Probabilmente per un eccesso di popolazione dovuto all'aumentato benessere legato ai commerci del sale e al fiorire della cultura di Hallstatt, come accadde spesso a quei tempi, ad un certo punto la tribù si divise e mentre una parte dei Salassi sarebbe rimasta ad occupare i siti aviti, l'altra si mosse lungo l'antica Via del Sale che, partendo dalle miniere di Hallstatt, attraverso vari valichi alpini, giungendo sino al Mediterraneo lungo una serie di percorsi alternativi di cui rimane traccia nei toponimi più antichi. Di qui i Salassi giunsero ad insediarsi in Canavese e Valle d'Aosta, uno dei nodi cruciali di tali transiti, per esercitarvi il proprio controllo. Anche qui, come in tutti gli altri casi, dovette aver luogo una sostanziale sovrapposizione con i gruppi umani già stanziati in zona al tempo del loro arrivo.

Daltronde, di una più che probabile separazione dei Salassi da un nucleo principale rimasto nelle aree danubiane, permane comunque traccia nella stessa storia bellica romana. Nel 53 a.C., come narrato da Appiano Marcellino, i generali romani Antistio Vetere e Messala Corvino, nel corso delle guerre Illiriche nelle marche danubiane del Norico, si scontrarono tra le altre proprio con la tribù dei Salassi.

In Valle d'Aosta, finora, sono decisamente pochi i reperti ufficialmente attribuiti ai Salassi e in assenza di una campagna di scavi studiata a tavolino e accuratamente pianificata con l'ausilio di prospezioni aeree, non resta che sperare in qualche fortuito ritrovamento sufficientemente importante da rilanciare l'interesse per una ricerca più accurata.

Per quanto attiene ai siti celtici della Valle d'Aosta, basta attenersi quelli attestati dalla toponomastica, come l'antica cittadella Salassa di "Arebrigium" da "are" presso, e "briga" altura. Arebrigium (Arvier) si può dunque tradurre come "luogo posto presso la rocca" o ""ai piedi delle cime", si possono ricordare i villaggi di Bard (toponimo comune su entrambi i versanti del Monte Bianco, può farsi risalire dal gallico "barro" sommità cinta di legno, in irlandese "burr": cima, in gallese "bur": testa, sommità), Chambave (derivato dal gallico "camb" ricurvo in gallese "camm", e dal suffisso "ava"), Ronc (in gallico "collina") ecc.

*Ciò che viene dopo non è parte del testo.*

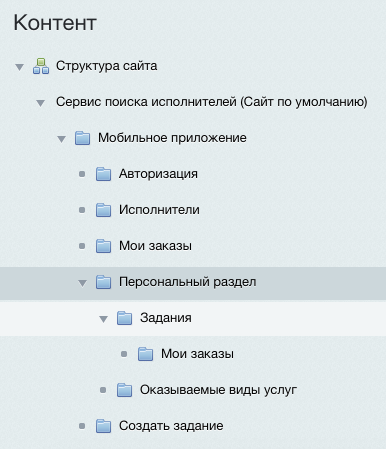Open Мои заказы under Мобильное приложение
The width and height of the screenshot is (386, 449).
coord(155,246)
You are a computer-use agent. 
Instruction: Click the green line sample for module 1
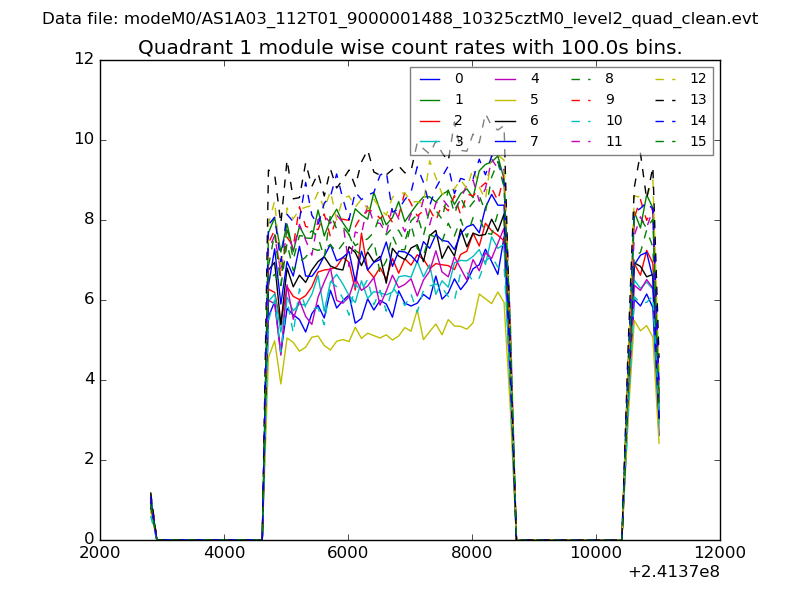pyautogui.click(x=430, y=100)
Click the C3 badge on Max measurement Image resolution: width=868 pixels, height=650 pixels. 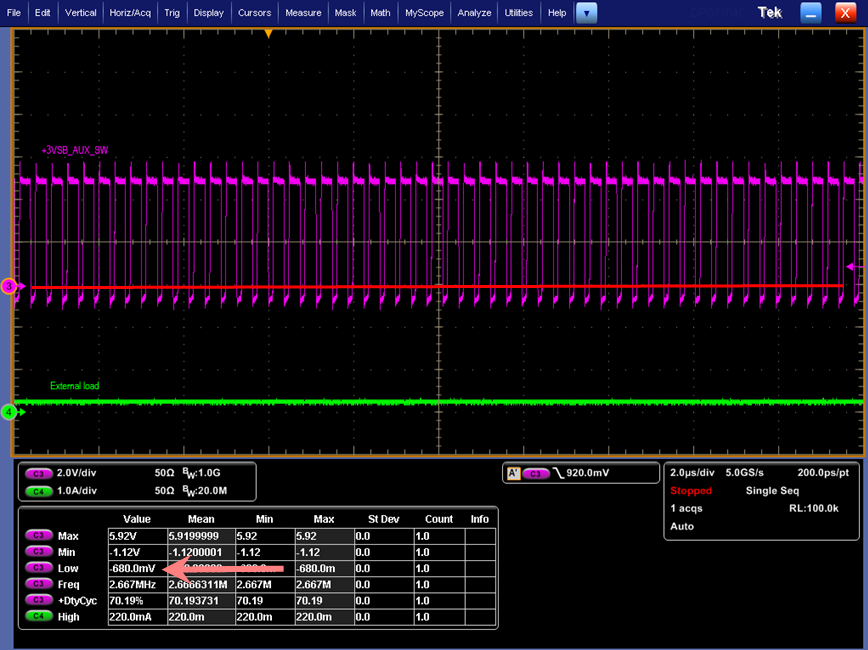click(x=39, y=536)
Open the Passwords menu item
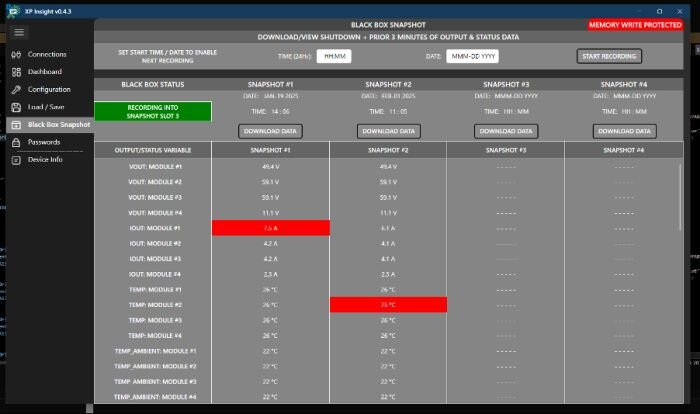The width and height of the screenshot is (700, 414). [x=43, y=142]
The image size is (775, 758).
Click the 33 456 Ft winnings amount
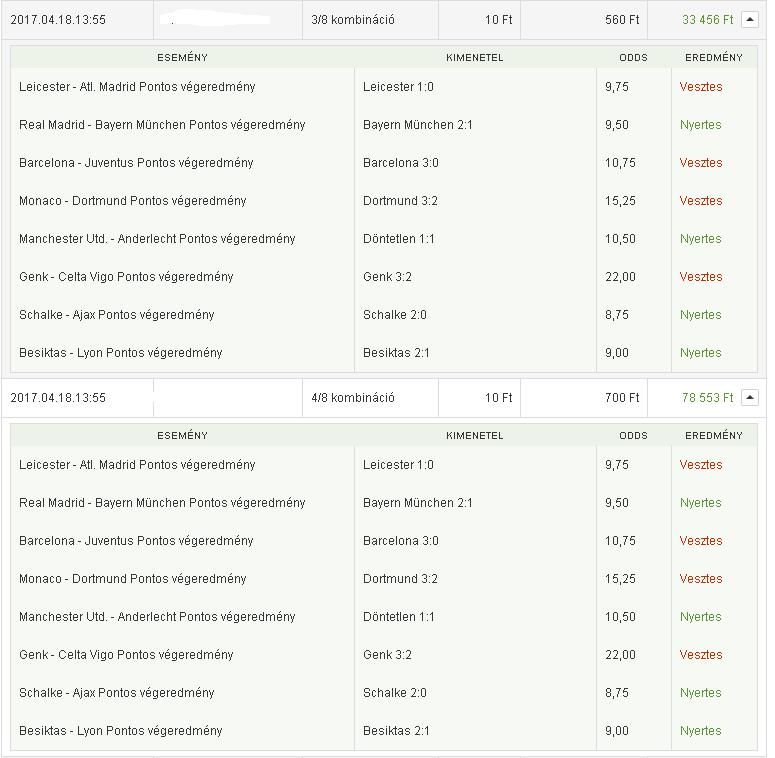[707, 20]
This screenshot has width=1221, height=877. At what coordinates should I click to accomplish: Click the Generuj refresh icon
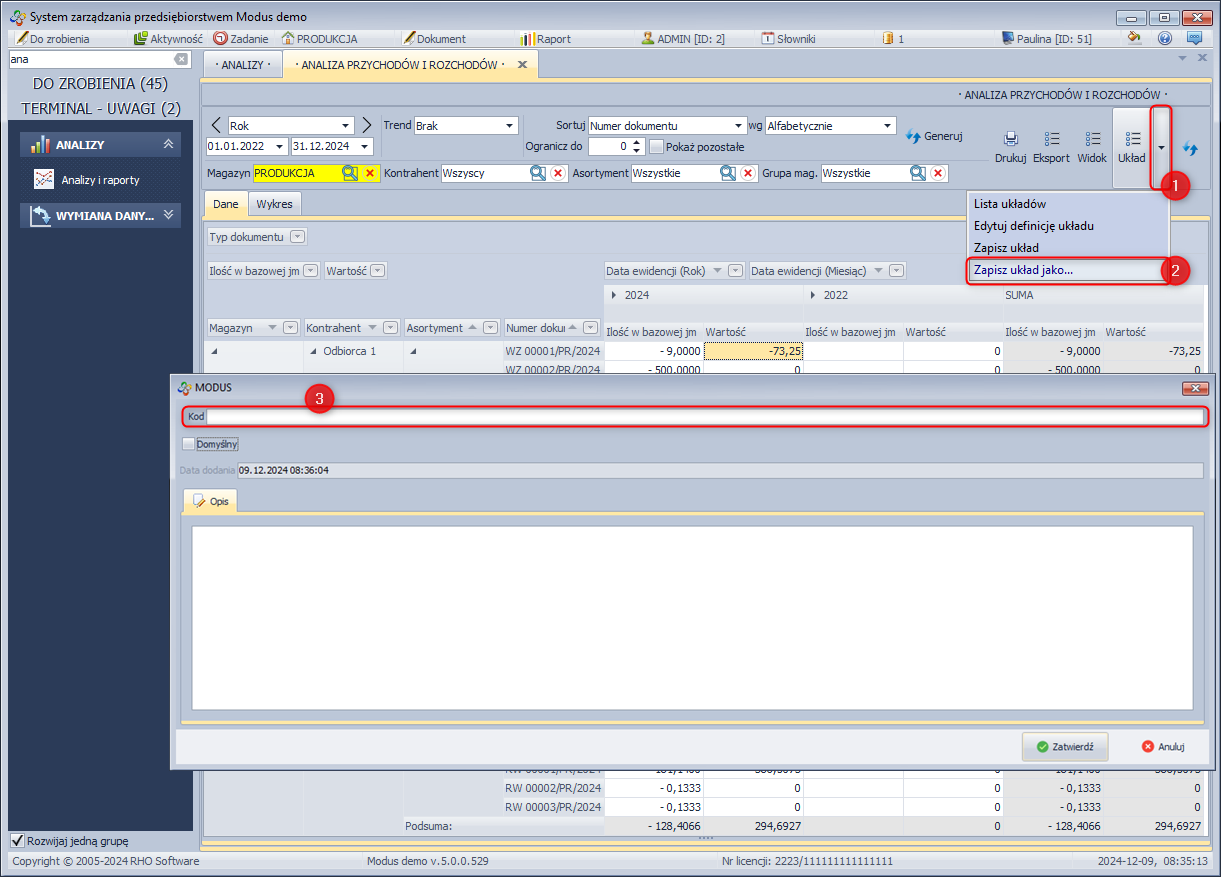tap(913, 136)

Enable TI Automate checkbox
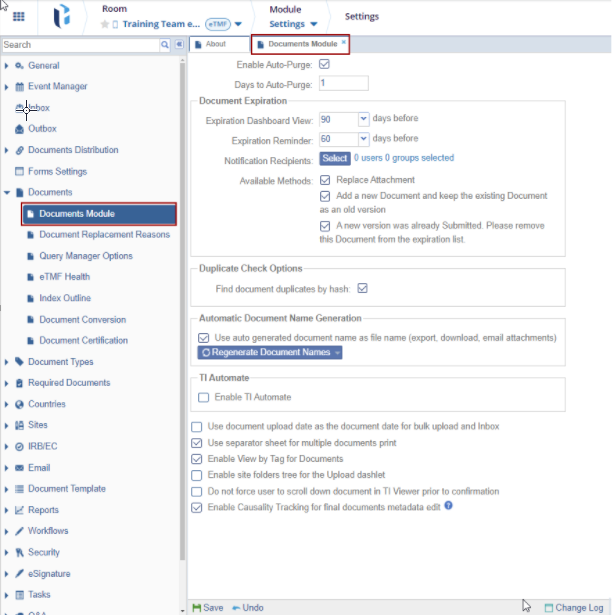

Può qui essere interessante ricordare anche le annotazioni di alcuni degli studiosi del passato, testimoni di ritrovamenti fortuiti di reperti oggi purtroppo dispersi.

Annosa e discussa è la affermazione del De Tillier circa l'esistenza di una capitale dei Salassi, Cordela, che sarebbe dovuta sorgere nei pressi o nella stessa area ove oggi sorge la città di Aosta. Il ricco apparato mitico con cui egli presentò i Salassi come discendenti nientemeno che del semidio Ercole, gettò però nel discredito tutte le sue tesi sugli stessi e le teoria di Cordela resta a tutt'oggi ancora da verificare sul campo degli scavi archeologici.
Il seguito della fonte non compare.